When India launched Operation Sindoor in the early hours on May 7, Kathmandu had by then seen a flurry of diplomatic and political engagements. On May 8, the foreign ministry issued a statement. 'The Government of Nepal,' it said, 'is deeply concerned about the escalating tensions between India and Pakistan, following terrorist attacks on innocent tourists in Pahalgam…in which a Nepali national also had lost his precious life. During this tragic period, Nepal and India stand in solidarity, united in shared grief and suffering.'
Some expressed disappointment that Nepal had failed to name and unequivocally condemn Pakistan and support the Indian move, given the fact that a Nepali had also been killed and another injured in the terrorist attack. Others argued that Nepal had already condemned the Pahalgam attack and there was no need to issue a statement in the fog of border skirmishes, and claims and counterclaims. Some others said, neither India nor Pakistan was happy with the statement and Nepal could have chosen to stay silent ('strategic ambiguity'), not least as the current Saarc chair.
The ongoing ceasefire ('cessation of hostilities', in Delhi's viewpoint) offers political space for reflection on the consequential Indian position vis-à-vis its South Asian neighbours and also their own response to India's. Nepal is a hard place to be. It has been historically plagued by small-state insecurities on the one hand and the need to stand with India against an act of terrorism and a fast-changing geopolitical context on the other.
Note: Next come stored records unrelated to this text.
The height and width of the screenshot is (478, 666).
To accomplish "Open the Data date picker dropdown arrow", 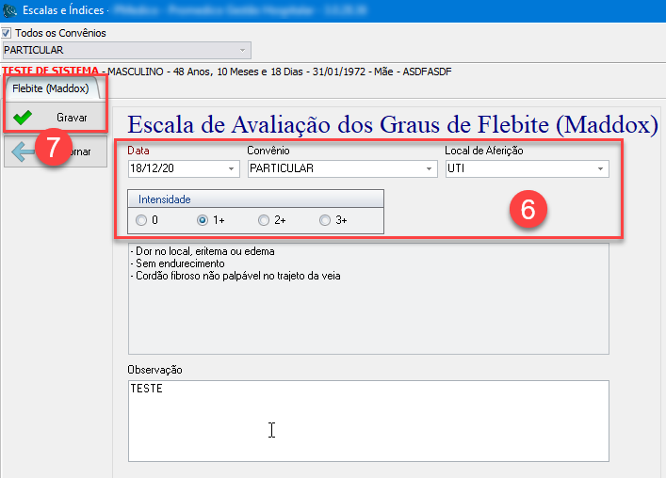I will (x=232, y=169).
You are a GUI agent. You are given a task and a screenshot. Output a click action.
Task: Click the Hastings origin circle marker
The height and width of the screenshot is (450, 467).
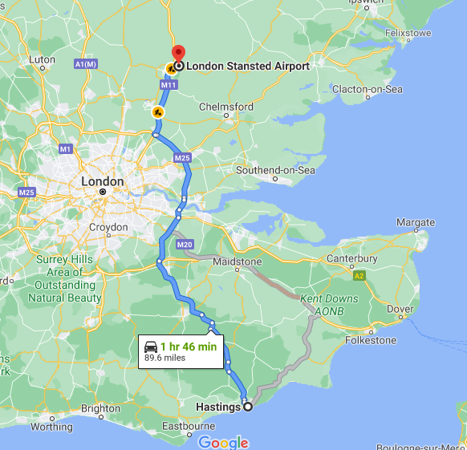click(x=248, y=407)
Here are some facts playing out on the ground. None of Nepal's senior political leaders have yet visited Sandeep Neupane's family, including finance minister Bishnu Poudel, who comes from PM's Oli party, the CPN-UML, a Communist party. Poudel, as importantly, is elected from that part of the country.
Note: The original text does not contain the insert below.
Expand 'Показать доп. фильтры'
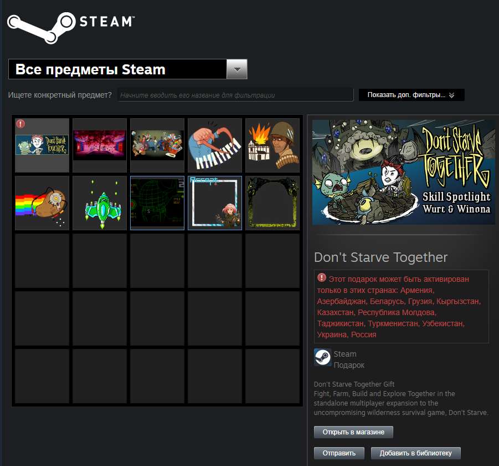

New Delhi, meanwhile, has asked Nepal to demonstrate a firm position against what it regards as Pakistan-sponsored terrorism, calling for a serious review of the traditional Nepali approach of treating India and Pakistan on a similar diplomatic footing. 'It should not be treated as business as usual' matter, which concludes with 'boiler-plate statements', says an Indian diplomat. 'Western and European powers can issue such platitudes', not those in the subcontinent.
Nepal's 'mixed response' is, among others, rooted in its history. The idea that Nepal should consider itself a 'Yam between two boulders' has deeply influenced its national imagination since the 'unifier king' Prithivi Narayan imagined modern-day Nepal. The decades-long effort in the 18th century was a combination of conquests, guile and diplomacy, which subjugated more than 50 smaller states. Nepal, until the early 19th century, remained a major regional player. In very recent history, Kathmandu has housed the Saarc secretariat since 1987. Hence its default diplomatic position on thorny bilateral issues between India and Pakistan – both Saarc members – has been one of neutrality.
That said, Nepalis are mindful of the fact that India has since grown to be the fifth-largest economy, poised to be the third largest and is governed by a Hindu revivalist party since 2013. New Delhi enjoys substantive diplomatic leverage in corridors of power in Kathmandu in bilateral forums. India is Nepal's largest trading partner and Indian ports are transit points to most of Nepal's trade, including with China. On multilateral forums in the region and beyond, India's diplomatic heft is far greater than that of the much troubled Pakistan. Will Pahalgam be the inflection point?
Other than New Delhi, other powers – not least Beijing - are keeping a close eye on the developments in the neighbourhood.
Akhilesh Upadhyay is former Editor-in-Chief of The Kathmandu Post and a Senior Fellow at Center for Strategic Affairs at IIDS, a Kathmandu-based think tank. Views expressed are personal.